February 8, 2016 3:05 PM EST

Standard & Poor's Ratings Services said that it lowered its corporate credit rating on Salem Media Group Inc. (Nasdaq: SALM) to 'B-' from 'B'. The rating outlook is negative.

At the same time, we lowered our issue-level rating on the company's senior secured term loan to 'B-' from 'B', based on our notching criteria. The '3' recovery rating is unchanged, indicating our expectation for meaningful recovery (50%-70%; upper half of the range) of principal in the event of a payment default.

"The downgrade reflects Salem Media's narrowing margin of compliance with its covenants, largely due to debt-financed acquisitions and related expenses," said Standard & Poor's credit analyst Heidi Zhang. Salem has reformatted the acquired stations, and we do not expect meaningful EBITDA contributions from these stations until 2017. The company had a 10% EBITDA margin of compliance on its total net leverage covenant as of Sept. 30, 2015. Due to the scheduled covenant step-down in the first quarter of 2016 and the programming expenses related to the acquired stations, we believe that the margin of covenant compliance will fall below 10% in the first half of 2016, despite the political revenue uplift. The company final leverage covenant step down will occur in March 2017. We believe the EBITDA margin of compliance will remain thin in 2017 if the company does not direct most of its discretionary cash flow to debt repayment, undertakes additional debt financed acquisitions, or experiences material business weakness.

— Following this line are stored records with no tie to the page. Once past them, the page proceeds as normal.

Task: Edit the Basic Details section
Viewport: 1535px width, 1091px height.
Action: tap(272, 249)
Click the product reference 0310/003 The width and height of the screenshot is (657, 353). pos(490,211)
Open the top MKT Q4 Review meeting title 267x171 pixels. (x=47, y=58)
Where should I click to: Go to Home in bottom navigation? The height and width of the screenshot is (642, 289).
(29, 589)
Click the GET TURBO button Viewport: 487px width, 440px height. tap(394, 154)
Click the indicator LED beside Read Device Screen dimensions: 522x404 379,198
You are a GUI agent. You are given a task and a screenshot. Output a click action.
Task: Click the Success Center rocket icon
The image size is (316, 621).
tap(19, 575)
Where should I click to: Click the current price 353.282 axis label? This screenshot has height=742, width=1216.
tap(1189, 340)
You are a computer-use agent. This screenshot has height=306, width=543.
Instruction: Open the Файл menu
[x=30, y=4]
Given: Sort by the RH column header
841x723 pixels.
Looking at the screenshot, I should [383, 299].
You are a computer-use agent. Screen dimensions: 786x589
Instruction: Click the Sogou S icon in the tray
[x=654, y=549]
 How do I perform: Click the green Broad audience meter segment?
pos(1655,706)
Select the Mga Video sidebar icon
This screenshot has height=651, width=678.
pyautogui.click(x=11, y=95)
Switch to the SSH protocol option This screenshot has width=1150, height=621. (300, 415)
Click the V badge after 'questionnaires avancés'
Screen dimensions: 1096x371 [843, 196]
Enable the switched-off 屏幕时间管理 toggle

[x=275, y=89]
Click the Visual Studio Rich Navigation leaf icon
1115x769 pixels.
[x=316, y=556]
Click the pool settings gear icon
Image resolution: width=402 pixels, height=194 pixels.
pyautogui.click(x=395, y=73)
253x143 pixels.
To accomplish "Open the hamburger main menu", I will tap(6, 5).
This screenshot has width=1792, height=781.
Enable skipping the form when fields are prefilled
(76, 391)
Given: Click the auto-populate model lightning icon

"The negative rating outlook reflects our view that Salem Media's margin of compliance with covenants will remain thin over the next year, given the tight covenant cushion and upcoming covenant step-downs," said Ms. Zhang.

We could consider lowering our corporate credit rating on Salem Media if the company underperforms our base-case expectations, causing the margin of covenant compliance to fall below 5% and increasing the risk of covenant violation. Factors that could contribute to this scenario include material business weakness, or any debt-financed acquisitions that cause leverage to increase.

We could revise the outlook to stable if we believe the company will sustain a covenant cushion of at least 10% over the next 12-24 months.